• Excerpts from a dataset
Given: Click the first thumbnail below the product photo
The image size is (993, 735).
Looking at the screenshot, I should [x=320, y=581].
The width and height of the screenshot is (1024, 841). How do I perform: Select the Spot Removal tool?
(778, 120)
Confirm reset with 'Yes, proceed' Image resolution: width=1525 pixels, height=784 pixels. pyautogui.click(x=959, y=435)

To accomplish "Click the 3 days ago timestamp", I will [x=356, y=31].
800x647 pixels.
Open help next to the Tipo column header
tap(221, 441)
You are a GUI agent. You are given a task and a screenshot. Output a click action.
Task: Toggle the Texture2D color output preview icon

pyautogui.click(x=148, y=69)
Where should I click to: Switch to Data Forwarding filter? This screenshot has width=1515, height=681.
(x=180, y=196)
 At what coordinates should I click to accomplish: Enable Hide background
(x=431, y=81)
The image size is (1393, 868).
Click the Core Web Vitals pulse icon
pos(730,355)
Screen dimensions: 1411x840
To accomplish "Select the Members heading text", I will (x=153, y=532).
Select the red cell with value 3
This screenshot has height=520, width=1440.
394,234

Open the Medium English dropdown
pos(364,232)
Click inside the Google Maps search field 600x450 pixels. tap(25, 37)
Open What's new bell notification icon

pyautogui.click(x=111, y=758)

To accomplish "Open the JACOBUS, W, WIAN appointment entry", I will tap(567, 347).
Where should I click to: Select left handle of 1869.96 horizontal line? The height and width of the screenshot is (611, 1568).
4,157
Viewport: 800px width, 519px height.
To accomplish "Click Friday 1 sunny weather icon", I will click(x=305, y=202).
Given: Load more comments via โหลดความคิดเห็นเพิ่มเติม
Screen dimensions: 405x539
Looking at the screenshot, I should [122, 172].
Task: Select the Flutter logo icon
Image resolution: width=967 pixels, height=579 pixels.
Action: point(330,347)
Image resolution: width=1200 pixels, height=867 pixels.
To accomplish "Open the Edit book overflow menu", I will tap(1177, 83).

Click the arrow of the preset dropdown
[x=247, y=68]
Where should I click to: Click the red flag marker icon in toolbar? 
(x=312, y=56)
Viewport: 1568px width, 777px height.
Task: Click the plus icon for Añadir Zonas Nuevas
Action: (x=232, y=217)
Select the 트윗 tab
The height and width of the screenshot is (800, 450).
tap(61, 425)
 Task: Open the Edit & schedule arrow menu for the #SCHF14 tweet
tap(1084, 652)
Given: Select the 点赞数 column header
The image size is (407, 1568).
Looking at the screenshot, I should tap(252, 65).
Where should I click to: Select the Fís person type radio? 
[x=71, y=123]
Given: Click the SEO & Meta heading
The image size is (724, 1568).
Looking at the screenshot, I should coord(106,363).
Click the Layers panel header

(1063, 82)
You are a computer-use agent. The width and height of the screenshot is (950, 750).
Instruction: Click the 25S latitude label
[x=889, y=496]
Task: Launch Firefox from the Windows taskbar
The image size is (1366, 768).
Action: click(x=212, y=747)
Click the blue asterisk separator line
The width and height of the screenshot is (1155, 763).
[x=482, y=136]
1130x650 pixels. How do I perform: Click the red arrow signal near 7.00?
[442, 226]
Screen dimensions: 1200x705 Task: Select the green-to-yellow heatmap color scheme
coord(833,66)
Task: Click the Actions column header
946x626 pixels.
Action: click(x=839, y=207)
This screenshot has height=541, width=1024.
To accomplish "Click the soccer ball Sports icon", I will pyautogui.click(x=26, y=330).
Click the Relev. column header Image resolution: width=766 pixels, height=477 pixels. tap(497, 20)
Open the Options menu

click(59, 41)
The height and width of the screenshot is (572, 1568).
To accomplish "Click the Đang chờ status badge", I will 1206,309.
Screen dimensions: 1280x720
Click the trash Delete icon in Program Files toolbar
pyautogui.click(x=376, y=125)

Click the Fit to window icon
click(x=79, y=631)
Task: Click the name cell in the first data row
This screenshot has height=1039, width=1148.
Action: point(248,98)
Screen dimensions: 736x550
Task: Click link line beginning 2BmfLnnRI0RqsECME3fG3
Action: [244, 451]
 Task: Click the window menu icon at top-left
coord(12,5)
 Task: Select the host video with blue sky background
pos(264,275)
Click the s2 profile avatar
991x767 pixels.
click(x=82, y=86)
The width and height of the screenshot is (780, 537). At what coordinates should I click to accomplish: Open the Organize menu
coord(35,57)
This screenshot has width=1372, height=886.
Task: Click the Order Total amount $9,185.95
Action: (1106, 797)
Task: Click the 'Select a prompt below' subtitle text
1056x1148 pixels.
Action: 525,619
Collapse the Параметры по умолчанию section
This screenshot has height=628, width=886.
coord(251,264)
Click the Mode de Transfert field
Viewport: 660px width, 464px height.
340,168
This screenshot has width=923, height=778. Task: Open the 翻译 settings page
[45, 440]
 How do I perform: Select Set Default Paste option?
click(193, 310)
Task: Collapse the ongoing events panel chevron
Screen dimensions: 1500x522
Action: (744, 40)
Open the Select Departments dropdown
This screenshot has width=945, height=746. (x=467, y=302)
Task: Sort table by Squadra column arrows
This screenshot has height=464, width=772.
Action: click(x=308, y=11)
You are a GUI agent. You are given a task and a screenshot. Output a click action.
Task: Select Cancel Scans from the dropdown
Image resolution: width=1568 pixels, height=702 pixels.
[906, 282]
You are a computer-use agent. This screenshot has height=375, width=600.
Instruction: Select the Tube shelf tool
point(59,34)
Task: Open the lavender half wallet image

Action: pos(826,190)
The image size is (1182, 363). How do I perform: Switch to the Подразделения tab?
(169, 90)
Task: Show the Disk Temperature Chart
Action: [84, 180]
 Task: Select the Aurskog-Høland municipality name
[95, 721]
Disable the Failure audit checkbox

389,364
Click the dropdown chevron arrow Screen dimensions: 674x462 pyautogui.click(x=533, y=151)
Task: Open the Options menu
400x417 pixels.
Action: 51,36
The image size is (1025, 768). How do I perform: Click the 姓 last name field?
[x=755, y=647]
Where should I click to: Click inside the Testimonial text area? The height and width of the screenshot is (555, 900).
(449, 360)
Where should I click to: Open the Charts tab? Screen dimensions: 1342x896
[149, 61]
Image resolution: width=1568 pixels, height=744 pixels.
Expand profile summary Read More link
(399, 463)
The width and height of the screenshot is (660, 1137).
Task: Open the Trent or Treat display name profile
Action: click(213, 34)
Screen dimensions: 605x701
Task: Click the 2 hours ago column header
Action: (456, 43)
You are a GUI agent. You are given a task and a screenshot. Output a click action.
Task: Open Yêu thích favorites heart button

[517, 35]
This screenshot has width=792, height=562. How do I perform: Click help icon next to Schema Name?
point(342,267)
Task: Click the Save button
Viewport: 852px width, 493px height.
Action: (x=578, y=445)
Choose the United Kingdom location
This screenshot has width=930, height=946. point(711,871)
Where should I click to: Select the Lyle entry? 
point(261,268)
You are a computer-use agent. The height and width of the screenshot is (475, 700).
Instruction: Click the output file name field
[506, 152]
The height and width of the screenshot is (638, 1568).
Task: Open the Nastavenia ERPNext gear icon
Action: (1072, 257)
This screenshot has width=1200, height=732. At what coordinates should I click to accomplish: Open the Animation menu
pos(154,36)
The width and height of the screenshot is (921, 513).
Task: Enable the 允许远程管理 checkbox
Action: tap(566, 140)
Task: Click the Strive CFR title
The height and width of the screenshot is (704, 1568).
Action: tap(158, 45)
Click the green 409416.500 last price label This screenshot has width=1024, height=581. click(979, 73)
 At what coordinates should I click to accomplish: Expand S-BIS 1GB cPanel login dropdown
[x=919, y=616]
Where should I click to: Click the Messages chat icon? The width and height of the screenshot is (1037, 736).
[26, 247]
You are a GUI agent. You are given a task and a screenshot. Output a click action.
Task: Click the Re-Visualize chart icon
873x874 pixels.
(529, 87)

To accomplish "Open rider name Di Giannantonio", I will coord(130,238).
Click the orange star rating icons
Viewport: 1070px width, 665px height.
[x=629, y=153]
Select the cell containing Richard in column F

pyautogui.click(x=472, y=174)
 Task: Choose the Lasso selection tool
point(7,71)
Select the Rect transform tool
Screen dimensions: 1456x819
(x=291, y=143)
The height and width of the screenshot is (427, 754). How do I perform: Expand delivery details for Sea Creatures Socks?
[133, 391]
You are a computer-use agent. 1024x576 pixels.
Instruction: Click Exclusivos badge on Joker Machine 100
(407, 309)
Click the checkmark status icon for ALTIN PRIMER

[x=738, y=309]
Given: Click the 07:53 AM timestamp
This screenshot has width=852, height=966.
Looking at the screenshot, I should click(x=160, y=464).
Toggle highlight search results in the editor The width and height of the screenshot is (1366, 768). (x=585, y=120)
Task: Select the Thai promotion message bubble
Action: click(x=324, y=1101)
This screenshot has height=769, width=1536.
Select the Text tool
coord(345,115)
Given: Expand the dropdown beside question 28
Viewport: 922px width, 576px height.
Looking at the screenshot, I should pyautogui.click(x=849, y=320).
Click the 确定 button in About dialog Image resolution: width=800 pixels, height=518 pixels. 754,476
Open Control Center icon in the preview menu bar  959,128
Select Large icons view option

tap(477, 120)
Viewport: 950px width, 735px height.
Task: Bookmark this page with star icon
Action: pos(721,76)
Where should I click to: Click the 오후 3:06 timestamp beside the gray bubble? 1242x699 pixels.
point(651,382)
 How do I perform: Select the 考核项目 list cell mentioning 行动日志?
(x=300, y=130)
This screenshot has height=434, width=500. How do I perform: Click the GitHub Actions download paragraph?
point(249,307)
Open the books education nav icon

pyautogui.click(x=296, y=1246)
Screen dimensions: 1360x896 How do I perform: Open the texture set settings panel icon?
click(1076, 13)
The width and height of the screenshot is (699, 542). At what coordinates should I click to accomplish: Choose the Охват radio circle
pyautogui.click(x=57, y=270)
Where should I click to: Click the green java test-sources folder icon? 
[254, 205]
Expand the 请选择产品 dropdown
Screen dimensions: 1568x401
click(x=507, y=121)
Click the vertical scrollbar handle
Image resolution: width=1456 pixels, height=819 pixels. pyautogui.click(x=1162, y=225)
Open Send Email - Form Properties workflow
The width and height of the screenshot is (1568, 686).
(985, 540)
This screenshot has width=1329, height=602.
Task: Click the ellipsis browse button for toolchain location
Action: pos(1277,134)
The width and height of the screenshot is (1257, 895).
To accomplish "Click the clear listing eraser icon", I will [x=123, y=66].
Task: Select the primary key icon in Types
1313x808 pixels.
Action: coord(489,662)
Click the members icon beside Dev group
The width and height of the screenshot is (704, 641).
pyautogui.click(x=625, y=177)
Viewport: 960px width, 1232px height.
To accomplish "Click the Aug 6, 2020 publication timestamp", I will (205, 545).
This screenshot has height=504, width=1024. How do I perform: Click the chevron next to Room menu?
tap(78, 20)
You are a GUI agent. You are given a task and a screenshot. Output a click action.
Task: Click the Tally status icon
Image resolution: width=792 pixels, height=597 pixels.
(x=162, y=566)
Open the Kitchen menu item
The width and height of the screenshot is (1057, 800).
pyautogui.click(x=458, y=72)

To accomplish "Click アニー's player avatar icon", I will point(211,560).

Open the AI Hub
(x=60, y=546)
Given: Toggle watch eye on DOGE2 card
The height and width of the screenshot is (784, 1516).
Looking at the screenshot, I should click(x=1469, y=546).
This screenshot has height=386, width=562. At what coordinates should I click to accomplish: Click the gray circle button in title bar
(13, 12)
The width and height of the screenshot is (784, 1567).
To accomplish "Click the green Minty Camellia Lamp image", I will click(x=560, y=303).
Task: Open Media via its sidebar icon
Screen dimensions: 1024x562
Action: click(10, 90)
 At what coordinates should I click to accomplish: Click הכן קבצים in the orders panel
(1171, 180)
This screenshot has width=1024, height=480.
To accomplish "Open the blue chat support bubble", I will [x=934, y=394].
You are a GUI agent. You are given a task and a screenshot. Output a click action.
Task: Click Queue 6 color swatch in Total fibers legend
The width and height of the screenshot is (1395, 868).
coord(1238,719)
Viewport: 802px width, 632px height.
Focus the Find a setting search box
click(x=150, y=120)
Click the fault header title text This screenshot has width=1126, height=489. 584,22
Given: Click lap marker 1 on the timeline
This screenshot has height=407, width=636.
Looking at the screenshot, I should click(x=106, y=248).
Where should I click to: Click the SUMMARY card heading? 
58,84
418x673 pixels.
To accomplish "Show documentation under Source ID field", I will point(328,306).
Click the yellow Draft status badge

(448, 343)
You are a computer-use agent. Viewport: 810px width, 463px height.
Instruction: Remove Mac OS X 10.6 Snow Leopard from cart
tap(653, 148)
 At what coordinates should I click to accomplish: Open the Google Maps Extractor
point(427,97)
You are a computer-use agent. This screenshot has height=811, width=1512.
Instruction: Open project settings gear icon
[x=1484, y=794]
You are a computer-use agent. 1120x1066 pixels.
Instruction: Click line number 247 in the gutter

• Exercise details
Beginning with the line above that contains "Image resolution: width=792", copy each line exactly up to and including the line that contains "Task: Click Queue", and go no further.

• Finished exercise
Image resolution: width=792 pixels, height=597 pixels.
(x=162, y=566)
Open the Kitchen menu item
The width and height of the screenshot is (1057, 800).
pyautogui.click(x=458, y=72)

To accomplish "Click アニー's player avatar icon", I will point(211,560).

Open the AI Hub
(x=60, y=546)
Given: Toggle watch eye on DOGE2 card
The height and width of the screenshot is (784, 1516).
Looking at the screenshot, I should click(x=1469, y=546).
This screenshot has height=386, width=562. At what coordinates should I click to accomplish: Click the gray circle button in title bar
(13, 12)
The width and height of the screenshot is (784, 1567).
To accomplish "Click the green Minty Camellia Lamp image", I will click(x=560, y=303).
Task: Open Media via its sidebar icon
Screen dimensions: 1024x562
Action: click(10, 90)
 At what coordinates should I click to accomplish: Click הכן קבצים in the orders panel
(1171, 180)
This screenshot has width=1024, height=480.
To accomplish "Open the blue chat support bubble", I will [x=934, y=394].
You are a GUI agent. You are given a task and a screenshot. Output a click action.
Task: Click Queue 6 color swatch in Total fibers legend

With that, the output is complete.